- Born: 1977
- Occupations: Broadcaster, radio producer, musician
- Known for: ABC Classic broadcaster
- Website: www.abc.net.au/listen/classic/russell-torrance/8098242

= Russell Torrance =

Australian broadcaster, radio producer and musician

Russell Torrance is a broadcaster, radio producer and musician. He is most notable for his work as a broadcaster on Australian Broadcasting Corporation radio station ABC Classic.

==Career==
Torrance was educated at Ridge Danyers College (now Cheadle and Marple Sixth Form College) in Marple, Greater Manchester. He graduated with honours from the University of Nottingham, where he studied music.
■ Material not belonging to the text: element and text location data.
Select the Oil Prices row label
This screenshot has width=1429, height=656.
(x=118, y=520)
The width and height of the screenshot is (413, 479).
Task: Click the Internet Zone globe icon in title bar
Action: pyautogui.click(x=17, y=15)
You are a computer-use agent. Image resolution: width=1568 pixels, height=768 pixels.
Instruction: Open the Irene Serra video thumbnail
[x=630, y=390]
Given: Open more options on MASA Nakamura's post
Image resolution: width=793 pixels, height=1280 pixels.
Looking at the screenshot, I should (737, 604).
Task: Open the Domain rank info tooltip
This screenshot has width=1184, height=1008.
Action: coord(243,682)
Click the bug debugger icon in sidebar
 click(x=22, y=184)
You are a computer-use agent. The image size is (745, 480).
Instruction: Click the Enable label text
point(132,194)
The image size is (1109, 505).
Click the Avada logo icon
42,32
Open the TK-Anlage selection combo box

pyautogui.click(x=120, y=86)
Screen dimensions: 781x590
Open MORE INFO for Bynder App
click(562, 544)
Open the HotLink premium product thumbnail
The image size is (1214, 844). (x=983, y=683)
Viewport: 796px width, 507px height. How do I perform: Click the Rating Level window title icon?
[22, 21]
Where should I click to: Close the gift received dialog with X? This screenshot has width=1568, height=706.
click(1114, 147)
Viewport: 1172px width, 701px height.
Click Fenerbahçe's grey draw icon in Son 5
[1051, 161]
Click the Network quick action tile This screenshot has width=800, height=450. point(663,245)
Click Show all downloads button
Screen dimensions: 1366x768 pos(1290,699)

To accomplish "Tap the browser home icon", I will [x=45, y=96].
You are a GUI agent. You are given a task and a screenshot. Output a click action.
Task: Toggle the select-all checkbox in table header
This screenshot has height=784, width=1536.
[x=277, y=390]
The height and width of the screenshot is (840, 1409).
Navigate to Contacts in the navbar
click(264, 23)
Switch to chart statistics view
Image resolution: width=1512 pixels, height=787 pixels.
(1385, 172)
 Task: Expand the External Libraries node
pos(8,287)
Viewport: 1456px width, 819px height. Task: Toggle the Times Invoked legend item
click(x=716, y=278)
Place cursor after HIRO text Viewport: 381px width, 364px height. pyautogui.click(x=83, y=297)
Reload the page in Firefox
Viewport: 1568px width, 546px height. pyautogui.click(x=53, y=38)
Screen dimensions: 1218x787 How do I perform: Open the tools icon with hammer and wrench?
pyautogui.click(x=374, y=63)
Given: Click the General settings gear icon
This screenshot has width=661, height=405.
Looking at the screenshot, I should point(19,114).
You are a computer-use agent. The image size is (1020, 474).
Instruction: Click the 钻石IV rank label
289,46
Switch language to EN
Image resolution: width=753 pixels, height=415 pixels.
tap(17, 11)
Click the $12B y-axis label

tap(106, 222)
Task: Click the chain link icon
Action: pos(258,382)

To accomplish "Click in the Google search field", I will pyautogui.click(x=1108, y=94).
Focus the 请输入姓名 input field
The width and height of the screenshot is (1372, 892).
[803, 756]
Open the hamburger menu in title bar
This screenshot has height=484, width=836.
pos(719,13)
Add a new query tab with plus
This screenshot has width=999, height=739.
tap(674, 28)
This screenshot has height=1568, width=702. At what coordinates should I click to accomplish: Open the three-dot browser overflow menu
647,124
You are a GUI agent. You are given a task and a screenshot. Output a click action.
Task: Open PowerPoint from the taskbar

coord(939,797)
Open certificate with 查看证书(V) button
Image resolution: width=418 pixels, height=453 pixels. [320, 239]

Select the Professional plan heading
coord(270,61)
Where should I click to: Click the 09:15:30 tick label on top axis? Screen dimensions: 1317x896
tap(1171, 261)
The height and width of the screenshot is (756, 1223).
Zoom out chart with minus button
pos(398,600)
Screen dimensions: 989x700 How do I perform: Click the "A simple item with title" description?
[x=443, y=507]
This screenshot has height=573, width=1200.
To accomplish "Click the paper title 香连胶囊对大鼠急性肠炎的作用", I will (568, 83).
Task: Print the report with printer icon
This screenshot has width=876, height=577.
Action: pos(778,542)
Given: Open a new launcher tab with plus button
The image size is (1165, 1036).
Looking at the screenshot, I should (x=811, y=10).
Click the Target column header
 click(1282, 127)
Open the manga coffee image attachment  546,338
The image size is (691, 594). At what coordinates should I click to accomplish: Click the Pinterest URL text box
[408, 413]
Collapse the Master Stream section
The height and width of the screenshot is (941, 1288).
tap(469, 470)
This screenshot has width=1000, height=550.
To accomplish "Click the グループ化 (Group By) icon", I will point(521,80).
He was subsequently invited to join the editorial team for the second edition of The New Grove Dictionary of Music and Musicians. After the dictionary was published, Torrance joined Classic FM in London where he worked as a music producer and web producer for nearly eight years.

In 2007, Torrance moved from the UK to Australia and has worked teaching radio (at the Central Institute of Technology in Perth), producing for ABC local radio and as a presenter and producer in commercial radio (for Southern Cross Austereo and 96.5 Wave FM). In 2015 he was awarded Best Producer, Music and Entertainment, non Metro at the Australian Commercial Radio Awards.

Torrance now works as a presenter and music programmer at ABC Classic.

===Awards===
- 2015 Australian Commercial Radio Awards - Best Producer, Music and Entertainment, non Metro - National award for producing commercial radio.

==Personal life==
Torrance is married to Lauren and has a child. He also has a pet chihuahua called "Wolfy".